I have an FTP server and I can only connect through an active connexion. I don't think it is an ftp configuration file problem because my config files are pretty standard andthe active connexion works with both proftpd and vsftpd and the passive connexion works with neither. I don't use iptables; ports 20 and 21 are properly set up in /etc/services.

I recently upgraded proftpd by unmerging proftpd, emerging the new ftp-base and re-merging proftpd. I think the problem comes from the new ftp-base.

What could the problem be?

Thanks

----------

## titix

In your proftpd.conf, try adding this:

PassivePorts 50000 50100

And open all ports between 50000 and 50100 if you've got a NAT  :Smile: 

----------

## eje211

Thanks for the reply, titix!

I tried the PassivePorts instruction, but I didn't do any good.
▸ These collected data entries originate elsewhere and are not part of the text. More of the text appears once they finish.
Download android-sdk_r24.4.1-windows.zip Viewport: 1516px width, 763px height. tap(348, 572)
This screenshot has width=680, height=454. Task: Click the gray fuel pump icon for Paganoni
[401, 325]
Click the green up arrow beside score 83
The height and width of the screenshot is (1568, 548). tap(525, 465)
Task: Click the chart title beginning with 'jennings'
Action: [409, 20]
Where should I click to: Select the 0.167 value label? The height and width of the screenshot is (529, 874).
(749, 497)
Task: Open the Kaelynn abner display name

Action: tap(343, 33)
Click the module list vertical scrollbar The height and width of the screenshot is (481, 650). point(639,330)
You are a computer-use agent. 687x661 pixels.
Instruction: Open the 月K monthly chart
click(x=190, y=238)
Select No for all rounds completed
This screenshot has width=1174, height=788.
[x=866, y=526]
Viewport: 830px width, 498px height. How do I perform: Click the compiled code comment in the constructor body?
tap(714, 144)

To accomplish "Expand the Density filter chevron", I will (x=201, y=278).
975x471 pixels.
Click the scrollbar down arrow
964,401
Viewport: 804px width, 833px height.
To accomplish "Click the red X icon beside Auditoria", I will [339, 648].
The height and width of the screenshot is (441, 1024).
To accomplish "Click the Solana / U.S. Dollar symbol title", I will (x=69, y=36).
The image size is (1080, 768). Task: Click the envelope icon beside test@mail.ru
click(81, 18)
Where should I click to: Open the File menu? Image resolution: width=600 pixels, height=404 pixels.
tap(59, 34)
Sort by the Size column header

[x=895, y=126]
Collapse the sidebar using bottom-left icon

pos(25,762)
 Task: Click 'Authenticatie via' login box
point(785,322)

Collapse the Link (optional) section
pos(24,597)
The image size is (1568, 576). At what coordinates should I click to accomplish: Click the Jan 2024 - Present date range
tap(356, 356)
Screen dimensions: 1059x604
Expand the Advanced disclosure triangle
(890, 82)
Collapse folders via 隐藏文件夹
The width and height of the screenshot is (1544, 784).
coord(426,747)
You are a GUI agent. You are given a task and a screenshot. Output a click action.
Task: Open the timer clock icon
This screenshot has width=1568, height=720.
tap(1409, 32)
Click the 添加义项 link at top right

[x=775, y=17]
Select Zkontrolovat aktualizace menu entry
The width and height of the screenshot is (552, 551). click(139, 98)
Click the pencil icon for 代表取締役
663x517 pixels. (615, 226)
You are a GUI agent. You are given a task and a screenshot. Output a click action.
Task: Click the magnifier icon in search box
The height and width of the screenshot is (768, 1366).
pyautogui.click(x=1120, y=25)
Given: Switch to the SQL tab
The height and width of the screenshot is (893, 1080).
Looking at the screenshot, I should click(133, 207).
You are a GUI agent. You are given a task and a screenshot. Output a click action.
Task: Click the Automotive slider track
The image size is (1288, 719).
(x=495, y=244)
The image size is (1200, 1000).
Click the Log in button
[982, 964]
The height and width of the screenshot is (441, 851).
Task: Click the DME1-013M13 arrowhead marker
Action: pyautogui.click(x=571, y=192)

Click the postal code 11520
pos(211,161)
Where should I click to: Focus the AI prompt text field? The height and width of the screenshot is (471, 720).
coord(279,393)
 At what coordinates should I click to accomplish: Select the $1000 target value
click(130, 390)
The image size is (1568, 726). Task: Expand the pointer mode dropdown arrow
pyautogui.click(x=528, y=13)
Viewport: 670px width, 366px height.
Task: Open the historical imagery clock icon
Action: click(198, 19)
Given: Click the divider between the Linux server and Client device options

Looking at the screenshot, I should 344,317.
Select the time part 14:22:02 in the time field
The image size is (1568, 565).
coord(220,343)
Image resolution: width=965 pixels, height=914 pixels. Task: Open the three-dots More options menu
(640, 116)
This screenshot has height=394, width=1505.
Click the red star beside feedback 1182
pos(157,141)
The server does not use NAT.

Also, after someone makes a passive connexion, the server has to be killed with a -9 option and then restarted. (It does not die without the -9 option.) Until it is killed and then restarted that way, it does not respond. (At least not with the same user.)

----------

## eje211

Update:

The moment when everything freezes is when the PASV command is sent.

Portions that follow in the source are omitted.